Both techniques are prone to measurement error in eyes of children with aphakia, largely because of inaccuracies in axial length determination. In the estimation technique, axial lengths were estimated from refractions that usually could not be subjectively refined, and were based on an assumed vertex distance. In addition, the assumption of assumed keratometry in this technique, although not a major factor for most patients, would be expected to introduce error when actual keratometry is very flat or steep.7,8 The calculation technique for power determination in paediatric secondary PCIOL implantation is also prone to measurement error. Paediatric outpatient axial length measurements are obviously limited by the maturity of the child. When carried out under anaesthesia, axial length measurements are prone to error because they are made without the guidance of a fixating patient (the immersion ultrasound technique would have improved axial length measurement accuracy, but this was not the practice at the King Khaled Eye Specialist Hospital, Riyadh, Saudi Arabia). The lack of a lens spike in patients with aphakia makes verification of the visual axis even more difficult. Further complicating ultrasonic axial length measurements in children are biomechanics that differ those in adults, such as increased corneal elasticity (and thus increased potential for corneal compression), differing ocular tissue viscosity (potentially resulting in an actual speed of sound different from what is assumed by the ultrasound unit)1,2 and ocular dimensions that do not correspond to the adult dimensions assumed by theoretical PCIOL formulas.

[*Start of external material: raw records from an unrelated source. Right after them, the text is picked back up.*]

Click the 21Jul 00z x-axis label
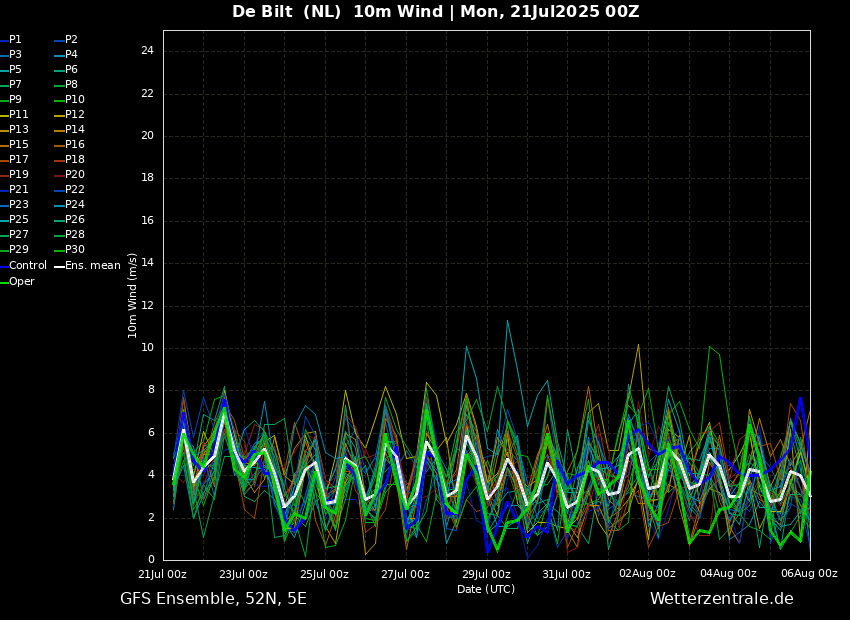The height and width of the screenshot is (620, 850). [x=163, y=574]
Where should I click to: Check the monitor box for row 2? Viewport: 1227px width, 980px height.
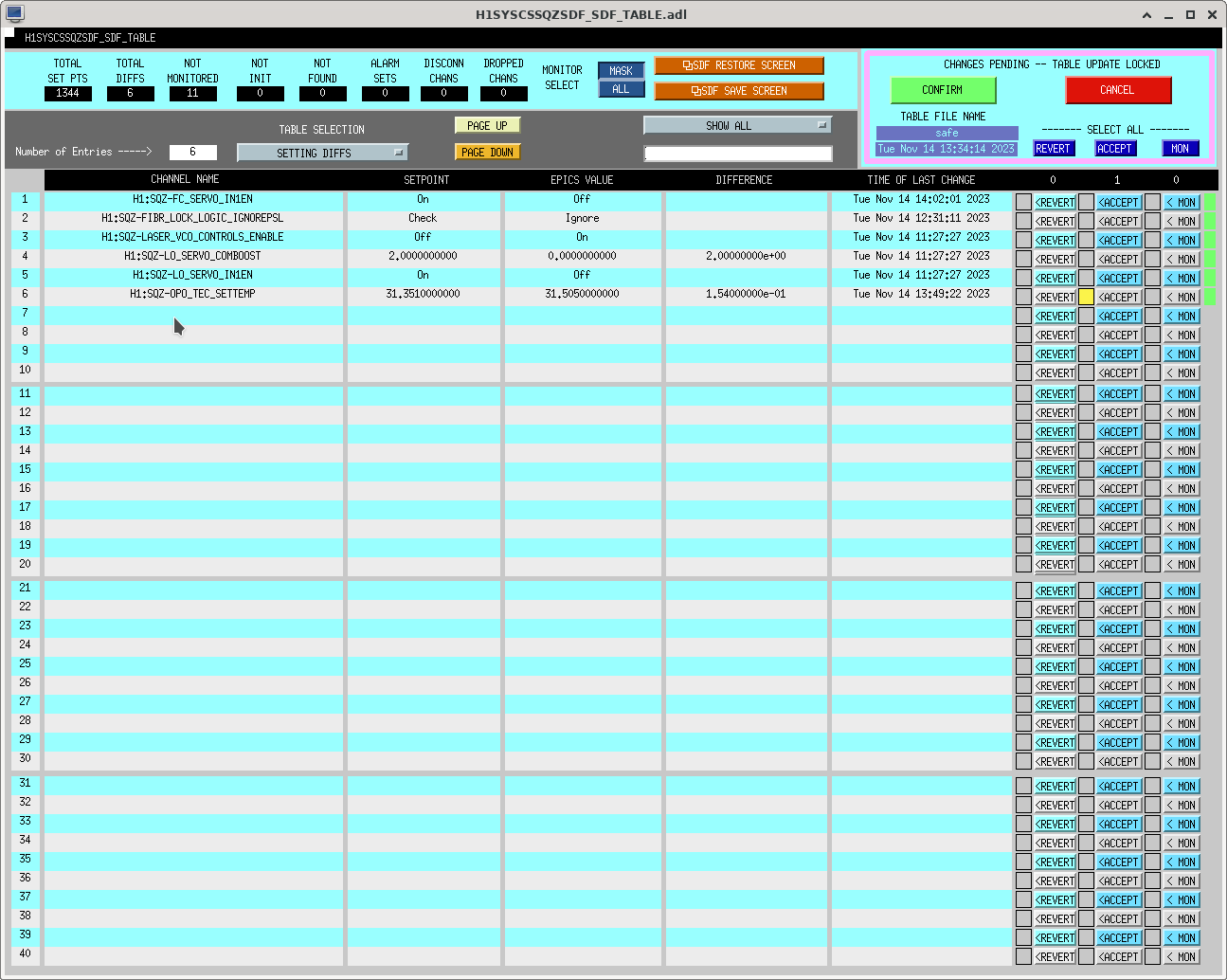[x=1152, y=221]
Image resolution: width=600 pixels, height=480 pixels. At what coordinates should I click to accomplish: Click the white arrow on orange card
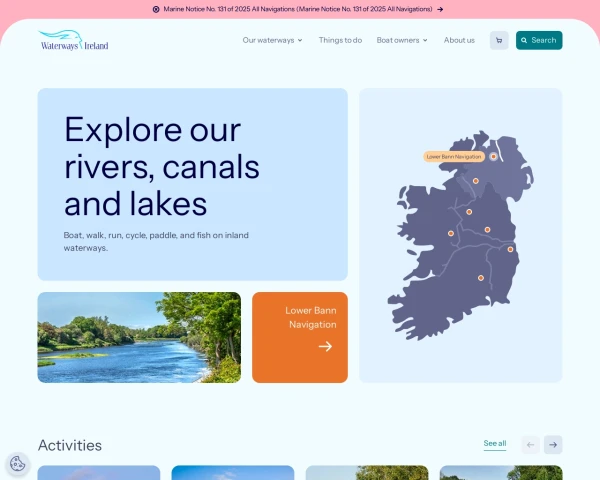(x=325, y=346)
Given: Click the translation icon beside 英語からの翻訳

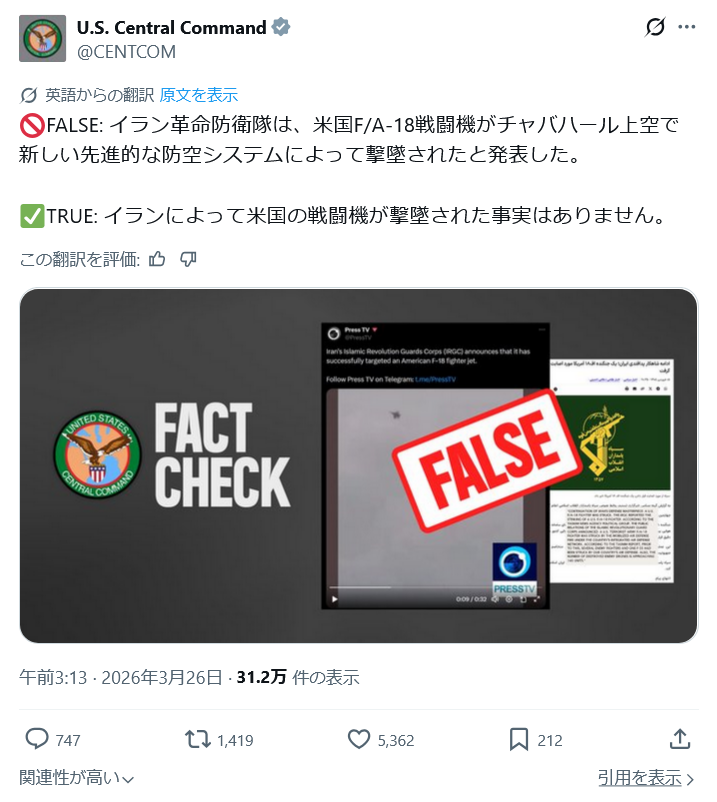Looking at the screenshot, I should coord(29,95).
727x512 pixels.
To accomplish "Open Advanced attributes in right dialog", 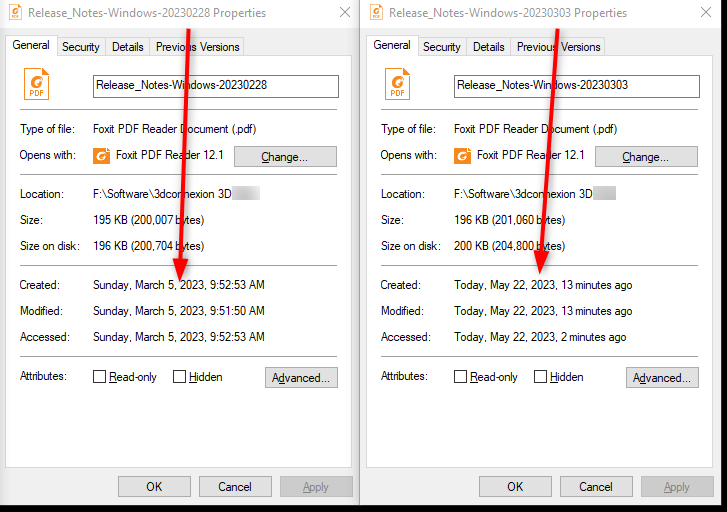I will pos(662,378).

This retrospective study cannot determine which of the two methods for paediatric secondary PCIOL prediction is more accurate for multiple reasons that include lack of target refraction documentation preoperatively and variation in patient follow‐up visits. However, an attempt was made to evaluate which method was more accurate in the following manner: the two methods were used to estimate the expected pseudophakic refraction for sulcus placement of the PCIOL actually implanted and then compared with each other as well as with the actual pseudophakic refraction. These comparisons showed that the three values differed. Interestingly, in this sample, predicted pseudophakic refractions by the estimation method (with an average absolute difference of 1.48 D from the actual pseudophakic refraction) as a group tended to be closer to the actual pseudophakic refraction than values predicted by the standard biometry‐based method (with an average difference of 1.80 D from the actual pseudophakic refraction; figs 2, 3).

In summary, prediction of pseudophakic refraction in children before secondary PCIOL implantation is prone to error. Estimation of paediatric secondary PCIOL power for a plano refraction from the aphakic refraction provides values similar to those obtained by a standard biometry‐based technique. This estimation method can be useful, especially in settings where biometry is unavailable.

Abbreviations

PCIOL - posterior chamber intraocular lens

Footnotes

Competing interests: None.

The Human Ethics Committee and Institutional Review Board of the King Khaled Eye Specialist Hospital, Riyadh, Saudi Arabia, approved this study.